Литмир - Электронная Библиотека
Содержание  
A
A

Случайно взглянув на кисти рук мертвого, лежащего в гробу в восемьдесят шестом году отца, белые и пухлые, как у неработавшей физически женщины, и небольшие, словно у подростка, я оценил справедливость маминых упреков, когда она мужа в сердцах называла «белоручкой»… Но какими чугунными они мне чувствовались, опускаясь на мой затылок!

…Пошарив в верхнем ящике шкафа (буфет вынудила нужда обменять на продукты питания ещё во время войны), достал папки (благо, находился дома один) и извлёк отцовские документы. Раскрыл военный билет. Интересно: за что же он получил медаль, ту, «языковую». В документах значились ещё несколько: «За взятие Будапешта» и другие. Но не это меня удивило и не воинское звание «ефрейтор», а должность: «писарь». А ведь об этом он ни разу даже не заикнулся. Понимаю, что и писарская должность на фронте нужна. Но для него она часто слушила жизненным щитом. Чтобы облегчить своё существование.
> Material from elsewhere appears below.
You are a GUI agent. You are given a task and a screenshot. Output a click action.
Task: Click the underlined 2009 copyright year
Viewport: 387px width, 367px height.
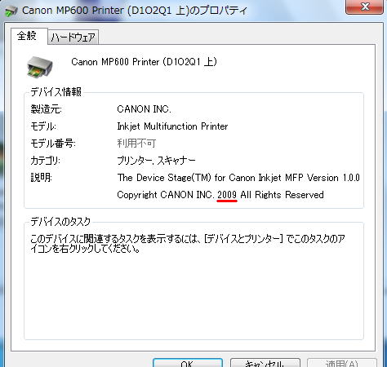[227, 195]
В моём сознании никак не соединились в один образ: лихой разведчик-диверсант, на своём горбу волокущий полузадушенного фрица, и писарь, притулившийся в землянке рядом с командиром. В свободное от писарских дел, что ли, занимался он бросками через линию фронта? Разве так бывает? Вероятно, бывает. В Челябе его обучили диверсионному делу, а на боевой линии потребовался грамотный штабной писарь. Командир приказал — рядовой Рязанов выполнил. А я в глупое положение попал: всем знакомым пацанам растрезвонил, что отец у меня диверсант-разведчик. Но ведь я и сам не знал, что его на писарскую должность назначили. Или перевели. Приказ не обсуждается.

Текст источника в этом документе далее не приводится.